■ Your goal
With pictures left out, return only the lines from the line containing "Task: Go to the home icon in sidebar" through the end of the material below, both included.

■ Listed entries
⁂

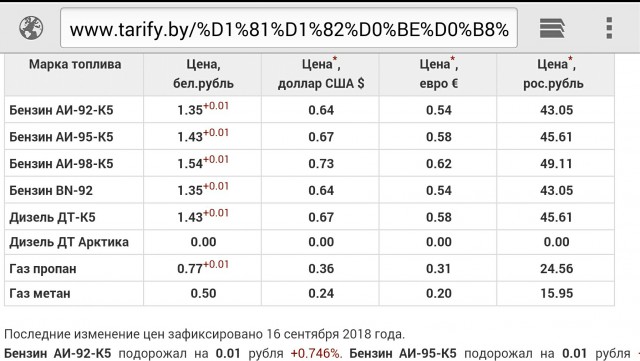Select the Газ пропан row label

(x=43, y=269)
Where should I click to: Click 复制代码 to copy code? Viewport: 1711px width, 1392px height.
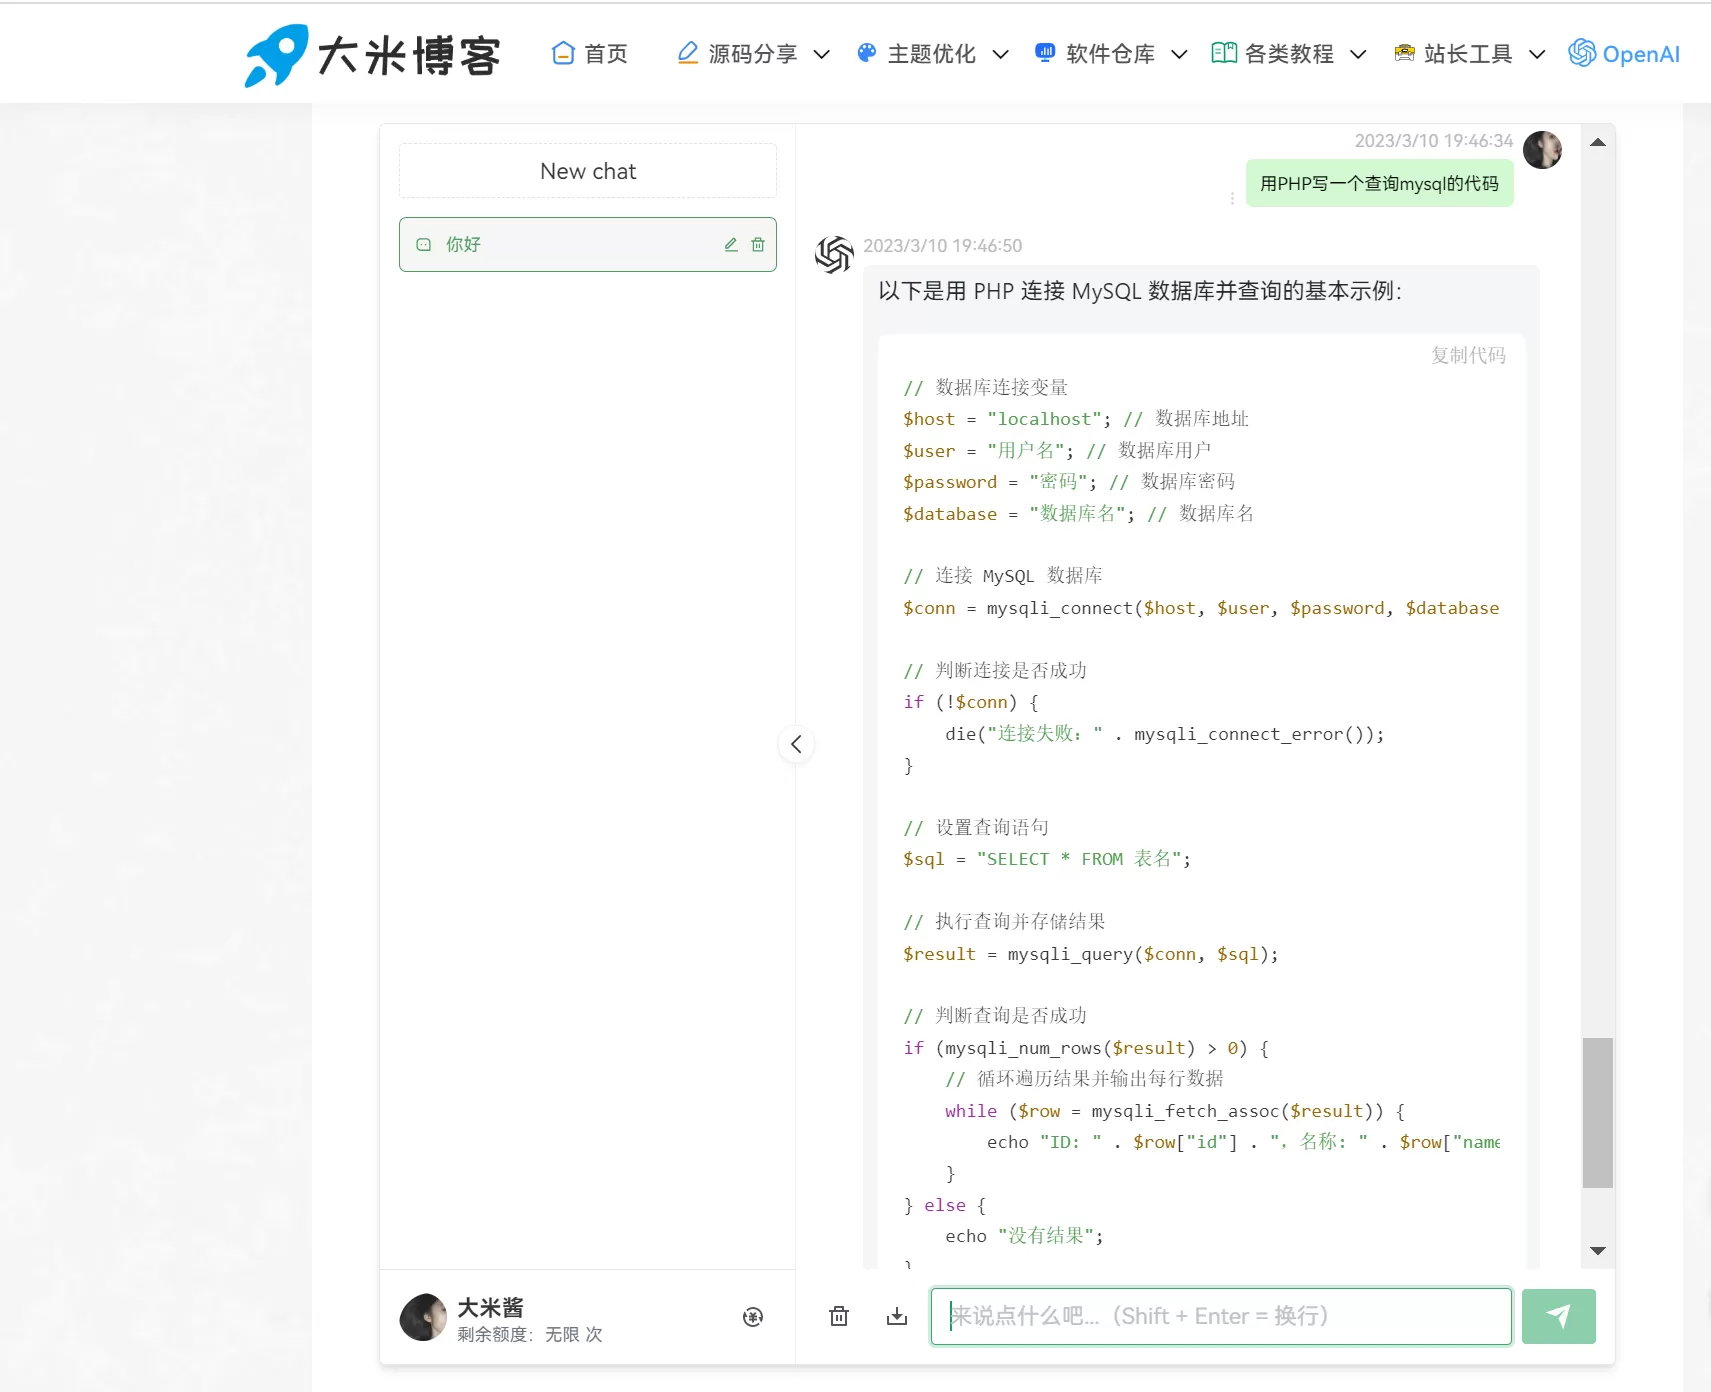click(x=1467, y=355)
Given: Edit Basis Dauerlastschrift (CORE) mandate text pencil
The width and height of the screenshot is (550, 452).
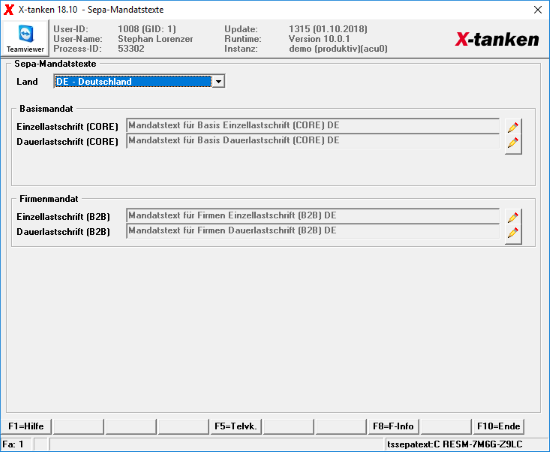Looking at the screenshot, I should click(x=513, y=143).
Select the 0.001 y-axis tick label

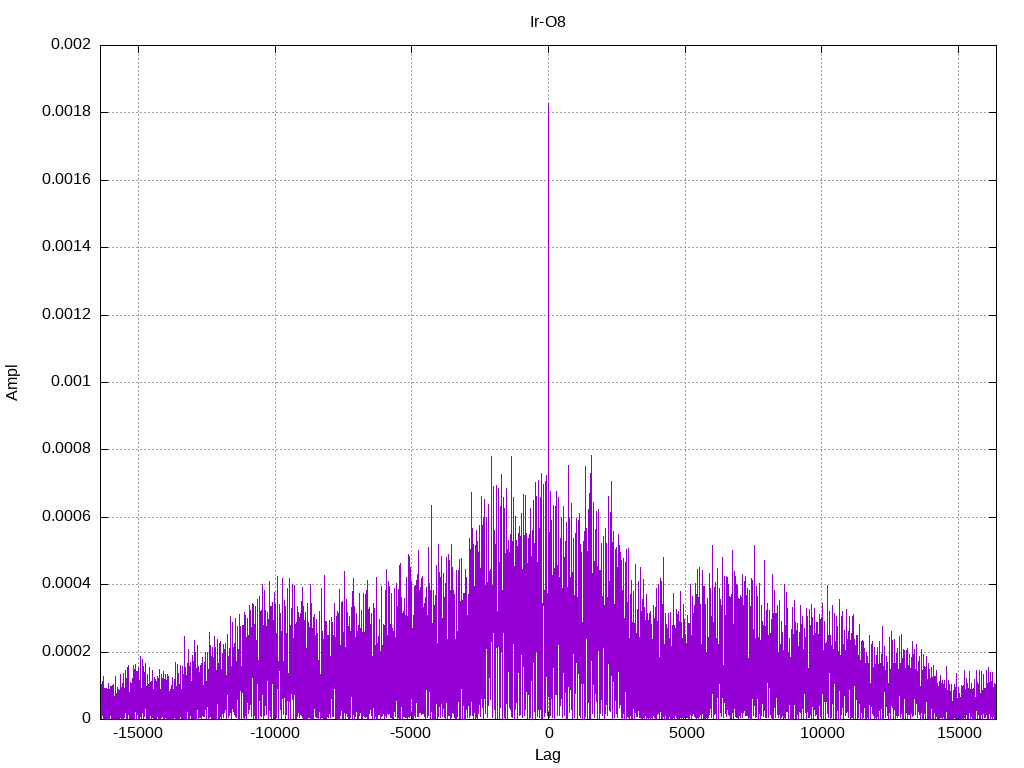pyautogui.click(x=71, y=382)
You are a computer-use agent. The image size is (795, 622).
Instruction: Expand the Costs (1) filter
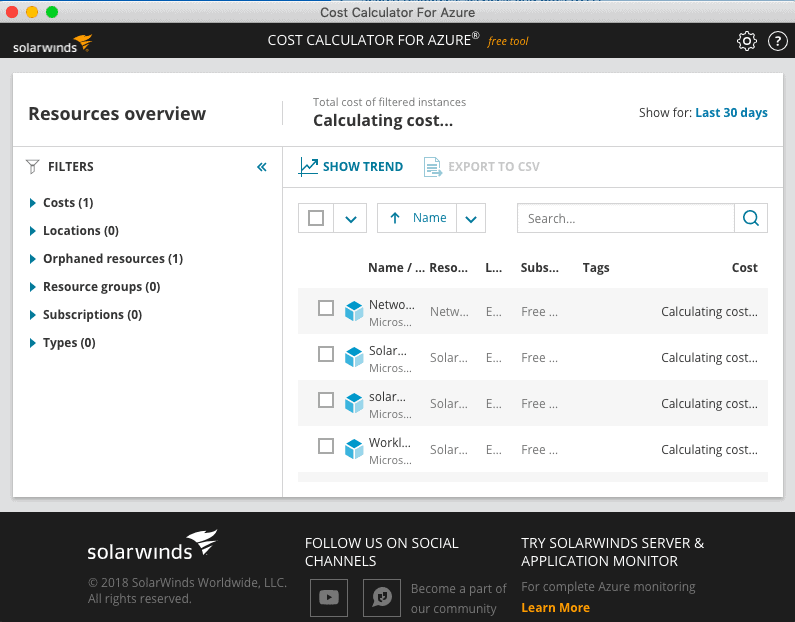click(61, 203)
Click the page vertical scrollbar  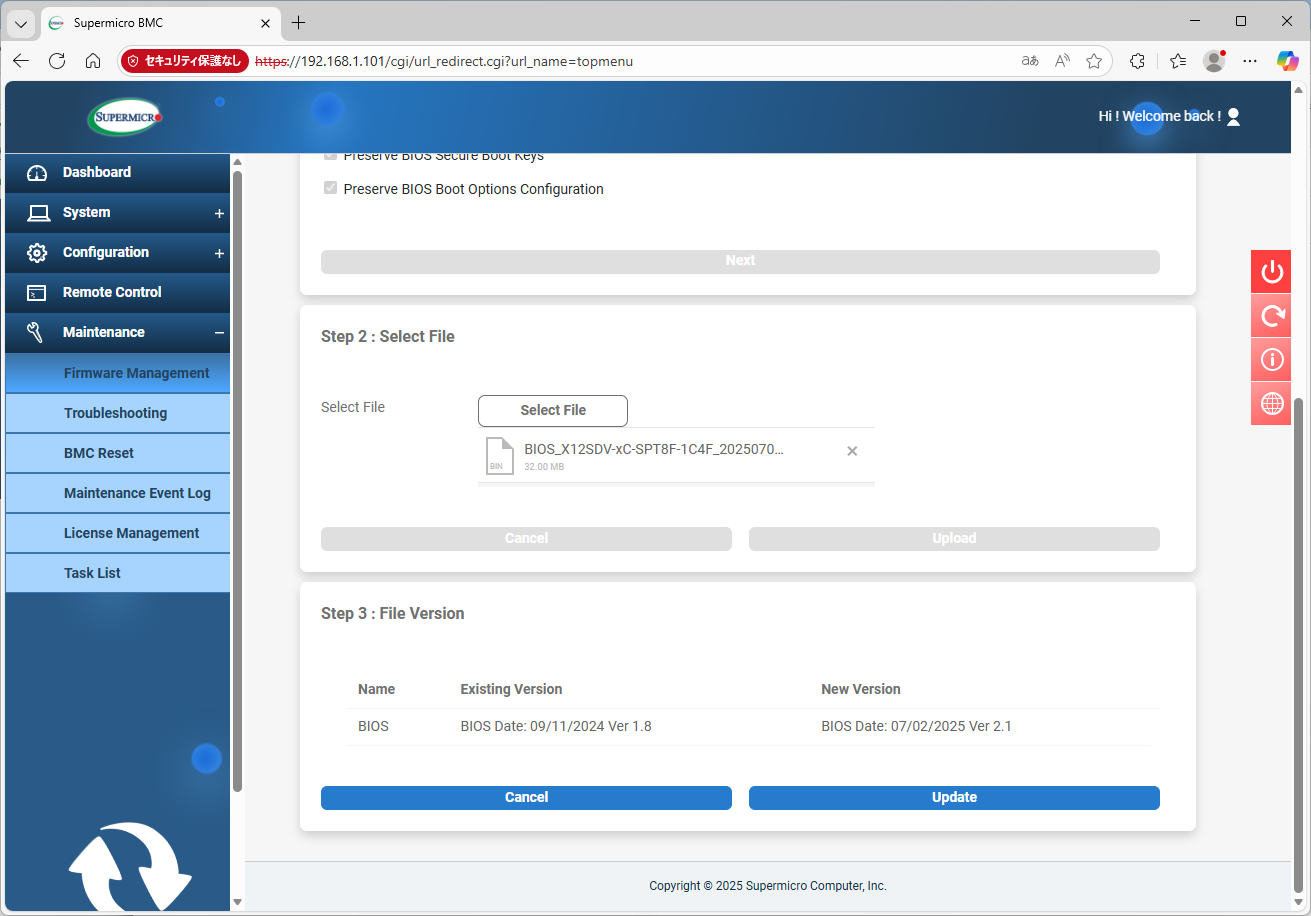(x=1299, y=640)
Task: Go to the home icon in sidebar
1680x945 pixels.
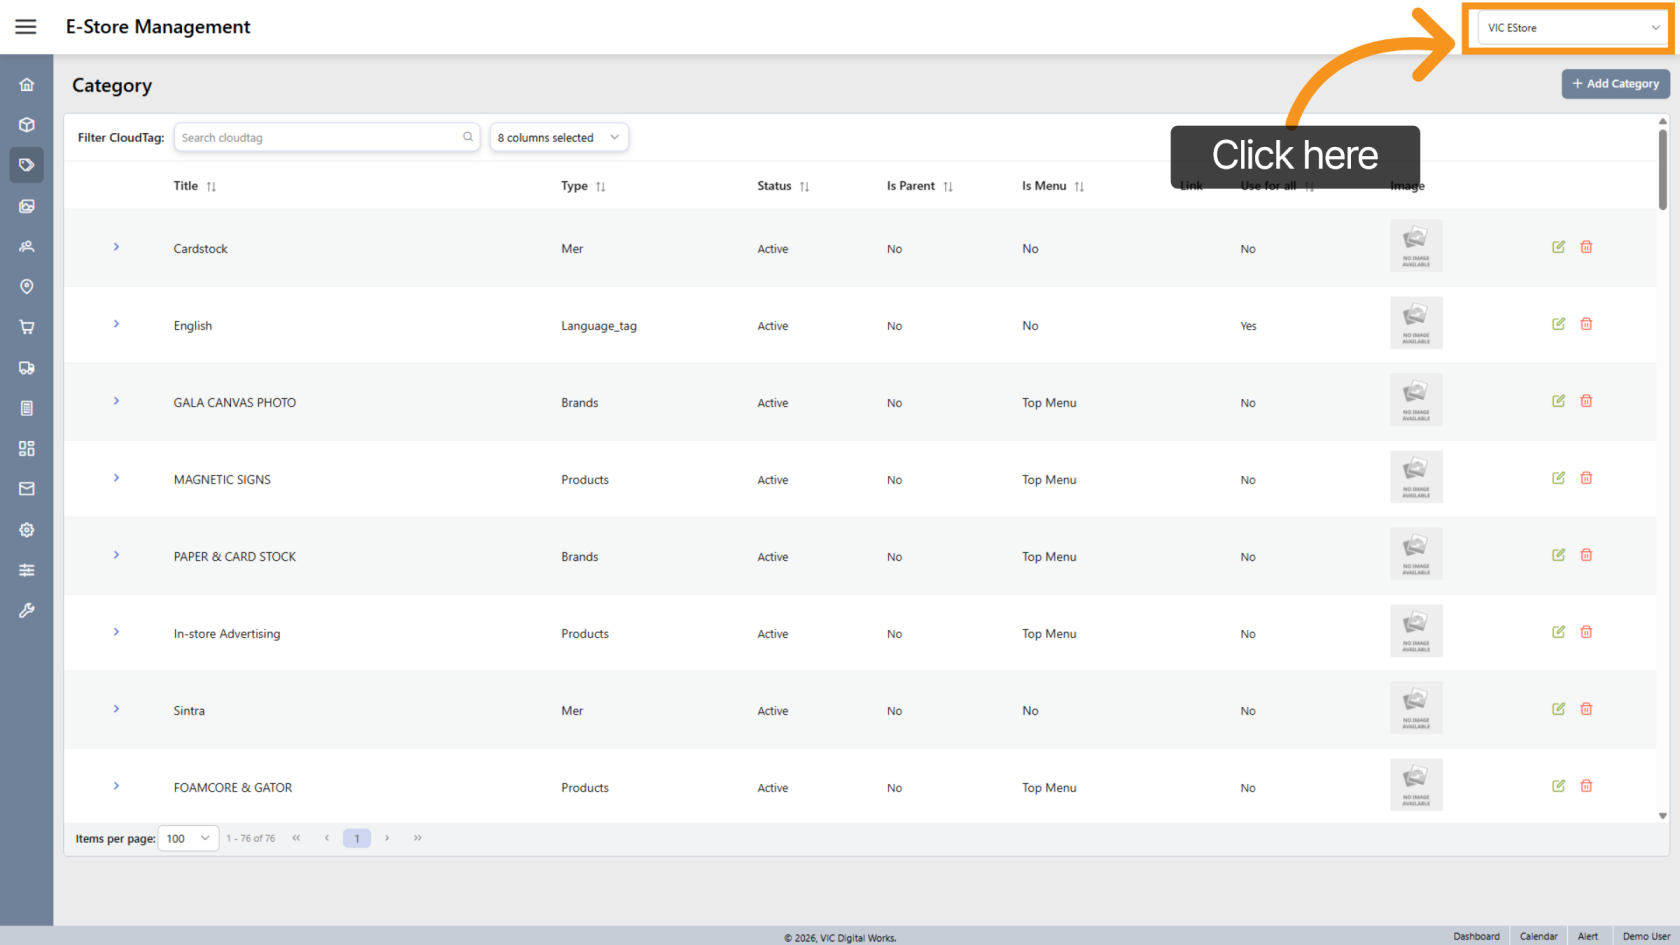Action: tap(27, 85)
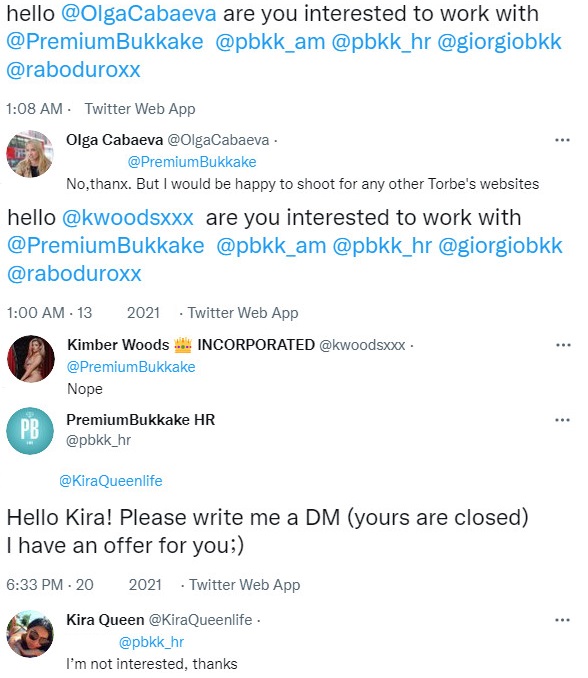Click the Kira Queen display name
The height and width of the screenshot is (678, 588).
pos(105,620)
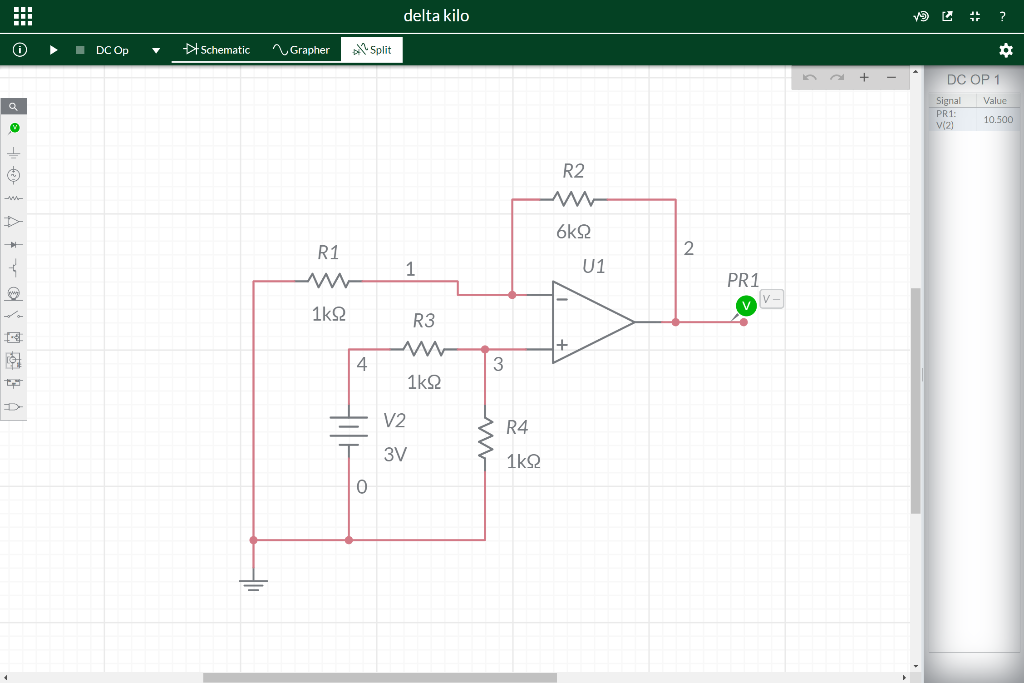Viewport: 1024px width, 683px height.
Task: Select the digital gate component icon
Action: [13, 406]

⁂

■ Answer below
Task: Go to the home icon in sidebar
1680x945 pixels.
Action: tap(27, 85)
Click the Kira Queen display name
The height and width of the screenshot is (678, 588).
pos(105,620)
Viewport: 1024px width, 683px height.
Task: Select the digital gate component icon
Action: [13, 406]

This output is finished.